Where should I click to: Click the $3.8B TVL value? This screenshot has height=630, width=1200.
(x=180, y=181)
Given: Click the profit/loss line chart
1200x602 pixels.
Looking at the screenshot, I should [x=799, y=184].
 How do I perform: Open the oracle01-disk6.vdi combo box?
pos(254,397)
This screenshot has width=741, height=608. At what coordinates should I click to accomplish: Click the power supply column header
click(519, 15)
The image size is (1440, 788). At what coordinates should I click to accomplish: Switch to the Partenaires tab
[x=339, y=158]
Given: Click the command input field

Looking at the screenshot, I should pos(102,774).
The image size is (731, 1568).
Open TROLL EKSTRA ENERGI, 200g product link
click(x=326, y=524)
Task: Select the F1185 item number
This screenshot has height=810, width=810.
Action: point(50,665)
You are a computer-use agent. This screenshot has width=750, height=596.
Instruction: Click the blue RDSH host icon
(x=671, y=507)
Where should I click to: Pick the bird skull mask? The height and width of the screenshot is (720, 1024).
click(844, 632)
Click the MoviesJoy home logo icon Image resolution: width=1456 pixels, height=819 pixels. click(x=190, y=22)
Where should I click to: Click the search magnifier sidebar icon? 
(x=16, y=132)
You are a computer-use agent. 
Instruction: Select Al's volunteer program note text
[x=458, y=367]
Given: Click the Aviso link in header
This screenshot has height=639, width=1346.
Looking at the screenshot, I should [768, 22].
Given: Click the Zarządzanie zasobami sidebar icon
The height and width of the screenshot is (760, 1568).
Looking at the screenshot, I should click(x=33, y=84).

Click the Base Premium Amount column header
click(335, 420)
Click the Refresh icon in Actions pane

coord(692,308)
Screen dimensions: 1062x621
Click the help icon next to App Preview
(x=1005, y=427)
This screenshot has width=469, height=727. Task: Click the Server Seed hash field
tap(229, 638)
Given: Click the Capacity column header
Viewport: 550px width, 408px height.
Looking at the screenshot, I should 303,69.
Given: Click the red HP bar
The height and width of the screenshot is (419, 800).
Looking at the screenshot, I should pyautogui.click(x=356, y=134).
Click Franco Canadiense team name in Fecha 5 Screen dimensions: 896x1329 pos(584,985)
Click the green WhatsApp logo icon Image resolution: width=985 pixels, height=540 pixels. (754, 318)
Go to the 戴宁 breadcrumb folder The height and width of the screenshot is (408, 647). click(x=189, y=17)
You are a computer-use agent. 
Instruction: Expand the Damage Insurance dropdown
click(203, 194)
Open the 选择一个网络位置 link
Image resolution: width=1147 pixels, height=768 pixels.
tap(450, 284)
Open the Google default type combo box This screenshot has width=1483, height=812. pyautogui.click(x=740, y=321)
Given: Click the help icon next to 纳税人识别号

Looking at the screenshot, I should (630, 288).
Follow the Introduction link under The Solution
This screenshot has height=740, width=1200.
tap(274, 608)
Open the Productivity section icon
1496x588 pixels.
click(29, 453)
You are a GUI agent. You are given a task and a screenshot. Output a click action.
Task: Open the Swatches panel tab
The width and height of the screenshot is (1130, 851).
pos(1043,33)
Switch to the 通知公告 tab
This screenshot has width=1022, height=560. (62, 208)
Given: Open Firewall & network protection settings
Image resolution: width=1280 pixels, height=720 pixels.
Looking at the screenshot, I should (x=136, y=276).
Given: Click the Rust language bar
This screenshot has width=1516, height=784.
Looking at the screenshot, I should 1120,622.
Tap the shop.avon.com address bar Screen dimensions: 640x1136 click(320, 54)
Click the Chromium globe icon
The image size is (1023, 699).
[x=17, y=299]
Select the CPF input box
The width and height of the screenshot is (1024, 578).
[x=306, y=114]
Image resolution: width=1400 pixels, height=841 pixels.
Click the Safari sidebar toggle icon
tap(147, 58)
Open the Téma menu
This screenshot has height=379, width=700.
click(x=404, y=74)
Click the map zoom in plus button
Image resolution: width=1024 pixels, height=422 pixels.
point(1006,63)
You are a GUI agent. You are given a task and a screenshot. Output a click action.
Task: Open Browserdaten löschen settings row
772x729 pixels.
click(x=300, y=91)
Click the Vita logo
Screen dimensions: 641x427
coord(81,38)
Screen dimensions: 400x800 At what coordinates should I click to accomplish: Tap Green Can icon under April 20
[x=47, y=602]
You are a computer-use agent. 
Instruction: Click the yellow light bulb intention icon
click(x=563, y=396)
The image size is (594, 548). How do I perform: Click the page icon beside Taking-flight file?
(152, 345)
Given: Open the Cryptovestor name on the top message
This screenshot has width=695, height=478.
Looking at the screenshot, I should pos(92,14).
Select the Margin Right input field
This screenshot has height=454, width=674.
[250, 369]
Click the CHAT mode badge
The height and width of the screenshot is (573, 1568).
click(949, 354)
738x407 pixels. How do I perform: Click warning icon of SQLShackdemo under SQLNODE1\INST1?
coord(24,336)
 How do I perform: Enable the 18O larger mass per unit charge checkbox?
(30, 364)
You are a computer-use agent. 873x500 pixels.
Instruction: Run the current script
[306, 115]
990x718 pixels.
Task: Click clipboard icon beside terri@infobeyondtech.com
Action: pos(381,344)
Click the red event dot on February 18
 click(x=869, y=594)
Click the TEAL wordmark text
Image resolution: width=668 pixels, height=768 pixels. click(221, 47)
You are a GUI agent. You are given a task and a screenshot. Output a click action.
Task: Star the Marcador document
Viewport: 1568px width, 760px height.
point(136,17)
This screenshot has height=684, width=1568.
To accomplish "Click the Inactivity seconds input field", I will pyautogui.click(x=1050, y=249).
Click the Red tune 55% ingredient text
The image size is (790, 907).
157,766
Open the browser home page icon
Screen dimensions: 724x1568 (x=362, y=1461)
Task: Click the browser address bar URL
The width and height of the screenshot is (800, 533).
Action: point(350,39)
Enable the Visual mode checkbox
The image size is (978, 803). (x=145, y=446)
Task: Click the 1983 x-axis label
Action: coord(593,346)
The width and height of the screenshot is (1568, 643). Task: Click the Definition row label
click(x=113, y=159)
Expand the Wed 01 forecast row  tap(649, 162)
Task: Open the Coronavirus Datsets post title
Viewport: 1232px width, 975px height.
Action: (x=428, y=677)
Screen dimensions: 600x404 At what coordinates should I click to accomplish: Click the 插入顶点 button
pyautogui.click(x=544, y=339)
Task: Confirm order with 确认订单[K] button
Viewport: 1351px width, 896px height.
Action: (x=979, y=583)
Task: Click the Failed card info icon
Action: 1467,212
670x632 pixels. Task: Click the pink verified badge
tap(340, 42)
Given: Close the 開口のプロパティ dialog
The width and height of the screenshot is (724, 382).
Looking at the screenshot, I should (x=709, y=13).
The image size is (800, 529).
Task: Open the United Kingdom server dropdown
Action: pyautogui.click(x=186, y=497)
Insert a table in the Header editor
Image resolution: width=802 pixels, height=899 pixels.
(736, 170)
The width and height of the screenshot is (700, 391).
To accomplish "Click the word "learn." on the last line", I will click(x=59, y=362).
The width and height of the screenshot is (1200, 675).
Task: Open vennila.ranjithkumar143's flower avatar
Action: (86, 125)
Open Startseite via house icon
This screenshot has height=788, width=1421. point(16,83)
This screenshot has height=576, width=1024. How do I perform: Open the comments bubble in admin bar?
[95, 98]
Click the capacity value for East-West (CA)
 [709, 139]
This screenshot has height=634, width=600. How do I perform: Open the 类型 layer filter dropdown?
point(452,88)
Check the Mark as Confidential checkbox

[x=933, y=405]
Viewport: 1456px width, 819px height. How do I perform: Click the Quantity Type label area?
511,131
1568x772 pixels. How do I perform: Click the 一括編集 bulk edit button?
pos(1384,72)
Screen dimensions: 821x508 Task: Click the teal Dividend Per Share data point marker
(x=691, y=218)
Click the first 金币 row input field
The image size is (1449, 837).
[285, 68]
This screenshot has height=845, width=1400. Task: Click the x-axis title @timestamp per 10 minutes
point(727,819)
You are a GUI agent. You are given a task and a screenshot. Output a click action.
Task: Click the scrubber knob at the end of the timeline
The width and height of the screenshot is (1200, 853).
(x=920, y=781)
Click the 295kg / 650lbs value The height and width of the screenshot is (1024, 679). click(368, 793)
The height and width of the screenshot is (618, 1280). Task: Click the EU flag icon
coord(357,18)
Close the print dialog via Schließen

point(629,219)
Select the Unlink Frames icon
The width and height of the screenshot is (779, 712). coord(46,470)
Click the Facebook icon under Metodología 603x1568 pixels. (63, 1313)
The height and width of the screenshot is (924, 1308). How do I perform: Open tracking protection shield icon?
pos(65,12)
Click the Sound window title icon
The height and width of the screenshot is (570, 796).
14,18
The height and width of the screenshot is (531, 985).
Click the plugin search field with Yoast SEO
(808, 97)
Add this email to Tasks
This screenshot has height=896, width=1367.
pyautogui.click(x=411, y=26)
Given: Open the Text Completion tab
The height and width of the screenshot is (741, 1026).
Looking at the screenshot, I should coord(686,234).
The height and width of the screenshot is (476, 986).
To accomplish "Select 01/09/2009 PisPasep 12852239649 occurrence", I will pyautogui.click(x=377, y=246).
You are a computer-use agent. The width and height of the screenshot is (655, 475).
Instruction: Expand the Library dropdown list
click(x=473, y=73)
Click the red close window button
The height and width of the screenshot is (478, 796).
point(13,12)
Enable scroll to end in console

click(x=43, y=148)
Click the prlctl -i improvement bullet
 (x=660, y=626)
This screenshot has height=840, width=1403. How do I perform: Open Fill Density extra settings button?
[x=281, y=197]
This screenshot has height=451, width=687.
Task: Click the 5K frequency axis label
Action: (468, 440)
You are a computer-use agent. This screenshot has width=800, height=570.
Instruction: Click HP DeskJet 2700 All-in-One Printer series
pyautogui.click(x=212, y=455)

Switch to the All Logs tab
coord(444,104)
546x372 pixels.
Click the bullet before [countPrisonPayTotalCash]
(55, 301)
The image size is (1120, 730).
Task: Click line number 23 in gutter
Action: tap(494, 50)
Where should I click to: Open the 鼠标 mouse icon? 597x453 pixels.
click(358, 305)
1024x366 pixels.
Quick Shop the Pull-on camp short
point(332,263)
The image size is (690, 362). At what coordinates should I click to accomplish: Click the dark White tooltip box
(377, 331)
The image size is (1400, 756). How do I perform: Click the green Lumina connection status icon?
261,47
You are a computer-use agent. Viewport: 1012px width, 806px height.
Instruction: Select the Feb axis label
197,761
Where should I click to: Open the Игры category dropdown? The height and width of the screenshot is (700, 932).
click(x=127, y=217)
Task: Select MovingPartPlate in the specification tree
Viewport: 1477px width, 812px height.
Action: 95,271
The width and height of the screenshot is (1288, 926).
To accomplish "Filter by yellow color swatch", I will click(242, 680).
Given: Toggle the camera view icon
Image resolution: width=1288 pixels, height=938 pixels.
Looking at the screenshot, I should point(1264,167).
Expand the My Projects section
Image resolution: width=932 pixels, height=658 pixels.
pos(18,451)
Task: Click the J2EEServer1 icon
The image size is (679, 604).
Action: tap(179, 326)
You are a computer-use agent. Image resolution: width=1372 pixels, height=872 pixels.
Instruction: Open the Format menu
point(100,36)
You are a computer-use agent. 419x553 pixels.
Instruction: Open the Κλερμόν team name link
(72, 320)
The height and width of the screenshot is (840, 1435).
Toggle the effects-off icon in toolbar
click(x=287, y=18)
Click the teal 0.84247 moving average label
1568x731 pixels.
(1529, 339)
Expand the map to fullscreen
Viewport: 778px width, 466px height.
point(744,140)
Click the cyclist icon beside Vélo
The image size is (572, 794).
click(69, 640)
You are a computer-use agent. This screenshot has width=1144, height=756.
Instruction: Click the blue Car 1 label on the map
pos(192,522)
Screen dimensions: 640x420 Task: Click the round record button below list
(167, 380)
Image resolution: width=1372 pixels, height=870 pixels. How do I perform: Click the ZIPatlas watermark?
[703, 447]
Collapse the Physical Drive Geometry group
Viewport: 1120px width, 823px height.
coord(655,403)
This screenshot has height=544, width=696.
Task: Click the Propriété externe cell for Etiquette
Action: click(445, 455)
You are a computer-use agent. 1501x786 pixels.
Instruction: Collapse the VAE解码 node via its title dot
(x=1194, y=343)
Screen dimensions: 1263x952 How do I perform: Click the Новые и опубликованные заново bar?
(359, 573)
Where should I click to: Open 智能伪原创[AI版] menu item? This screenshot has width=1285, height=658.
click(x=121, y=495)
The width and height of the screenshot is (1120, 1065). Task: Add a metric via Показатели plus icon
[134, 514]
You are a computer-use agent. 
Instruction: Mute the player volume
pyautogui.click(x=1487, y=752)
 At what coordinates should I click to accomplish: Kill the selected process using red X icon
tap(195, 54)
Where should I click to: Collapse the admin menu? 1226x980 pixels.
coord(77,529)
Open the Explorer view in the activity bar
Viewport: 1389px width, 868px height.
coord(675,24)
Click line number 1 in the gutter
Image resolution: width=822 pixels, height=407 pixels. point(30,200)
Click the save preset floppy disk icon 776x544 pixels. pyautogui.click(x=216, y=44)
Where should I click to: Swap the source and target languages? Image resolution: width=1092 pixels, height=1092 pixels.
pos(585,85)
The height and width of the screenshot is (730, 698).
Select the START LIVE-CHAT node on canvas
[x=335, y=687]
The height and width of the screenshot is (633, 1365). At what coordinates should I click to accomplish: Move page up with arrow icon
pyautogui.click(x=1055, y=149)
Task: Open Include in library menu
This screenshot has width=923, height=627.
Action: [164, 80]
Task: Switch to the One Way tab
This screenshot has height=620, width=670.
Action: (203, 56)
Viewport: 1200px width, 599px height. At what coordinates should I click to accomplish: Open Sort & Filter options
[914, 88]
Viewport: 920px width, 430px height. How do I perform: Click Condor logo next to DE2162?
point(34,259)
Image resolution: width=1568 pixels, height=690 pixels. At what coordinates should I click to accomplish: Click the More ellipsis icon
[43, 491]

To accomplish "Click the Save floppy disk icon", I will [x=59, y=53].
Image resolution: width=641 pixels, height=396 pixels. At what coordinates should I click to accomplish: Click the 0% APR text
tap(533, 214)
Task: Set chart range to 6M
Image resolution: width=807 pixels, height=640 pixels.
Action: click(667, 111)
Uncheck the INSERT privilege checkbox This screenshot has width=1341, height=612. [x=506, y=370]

• _ABOUT THIS EXERCISE_
An exact, complete copy of the lines above from the one with "Given: Toggle the camera view icon" through the one with "Click the teal 0.84247 moving average label" is the whole answer.

• _RESULT OF THIS EXERCISE_
Given: Toggle the camera view icon
Image resolution: width=1288 pixels, height=938 pixels.
Looking at the screenshot, I should point(1264,167).
Expand the My Projects section
Image resolution: width=932 pixels, height=658 pixels.
pos(18,451)
Task: Click the J2EEServer1 icon
The image size is (679, 604).
Action: tap(179, 326)
You are a computer-use agent. Image resolution: width=1372 pixels, height=872 pixels.
Instruction: Open the Format menu
point(100,36)
You are a computer-use agent. 419x553 pixels.
Instruction: Open the Κλερμόν team name link
(72, 320)
The height and width of the screenshot is (840, 1435).
Toggle the effects-off icon in toolbar
click(x=287, y=18)
Click the teal 0.84247 moving average label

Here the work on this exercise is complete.